The "electronic structure" of atoms and molecules is extremely important in chemistry as it determines the nature of the bonding between atoms, and the physical and chemical properties of the atom or molecule.
There are two important postulates to remember when dealing with electronic structure and electron density:
- The exact position and momentum of an electron can not be known precisely, this is the Heisenberg uncertainty principle which states that the uncertainty in one variable increases as the certainty in the other increases. So, you can only know either the exact position or the exact momentum of quantum particles such as electrons, not both. Thus it is more accurate to deal with electrons in terms of probabilities.

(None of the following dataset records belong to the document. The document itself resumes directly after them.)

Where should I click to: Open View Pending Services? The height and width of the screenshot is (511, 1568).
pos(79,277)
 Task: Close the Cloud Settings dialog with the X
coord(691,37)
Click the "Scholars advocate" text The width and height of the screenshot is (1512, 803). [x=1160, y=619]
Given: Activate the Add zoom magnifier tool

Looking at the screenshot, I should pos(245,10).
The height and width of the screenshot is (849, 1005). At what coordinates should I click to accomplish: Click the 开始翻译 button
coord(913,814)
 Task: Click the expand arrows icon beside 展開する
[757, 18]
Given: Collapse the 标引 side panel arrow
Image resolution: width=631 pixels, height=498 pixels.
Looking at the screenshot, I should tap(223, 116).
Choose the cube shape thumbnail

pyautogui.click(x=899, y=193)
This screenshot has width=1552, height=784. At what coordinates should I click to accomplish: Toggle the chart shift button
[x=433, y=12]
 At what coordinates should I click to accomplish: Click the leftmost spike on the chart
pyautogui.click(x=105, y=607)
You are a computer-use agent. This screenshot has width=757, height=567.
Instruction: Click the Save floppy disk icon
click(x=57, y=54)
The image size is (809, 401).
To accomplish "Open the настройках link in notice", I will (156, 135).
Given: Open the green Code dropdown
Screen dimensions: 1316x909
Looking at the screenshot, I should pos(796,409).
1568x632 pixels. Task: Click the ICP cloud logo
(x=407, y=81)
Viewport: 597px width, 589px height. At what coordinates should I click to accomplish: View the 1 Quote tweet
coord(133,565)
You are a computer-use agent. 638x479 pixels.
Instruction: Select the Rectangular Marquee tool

- Quantum Mechanics provides a means of calculating the probability of finding an electron at a specific location in space, and this is called the probability or electron density. In terms of the electron's charge (-1), since we can not know the position of the electron, it is better to think of the charge being spread out non-uniformly over a region of space. Thus a map of the total electron density provides a model of the atom's or molecule's electron distribution and hence the electronic structure.
Molecular Orbital and Valence Bond theories, both make use of atomic (AO) or molecular (MO) orbitals to describe the location of electrons in atoms or molecules. These AOs or MOs have no real existence as such. You can not measure an orbital. They arise out of the mathematical description of Quantum Mechanics. The electron density on the other hand is a measurable phenomena, i.e. it is something we can actually measure and study directly.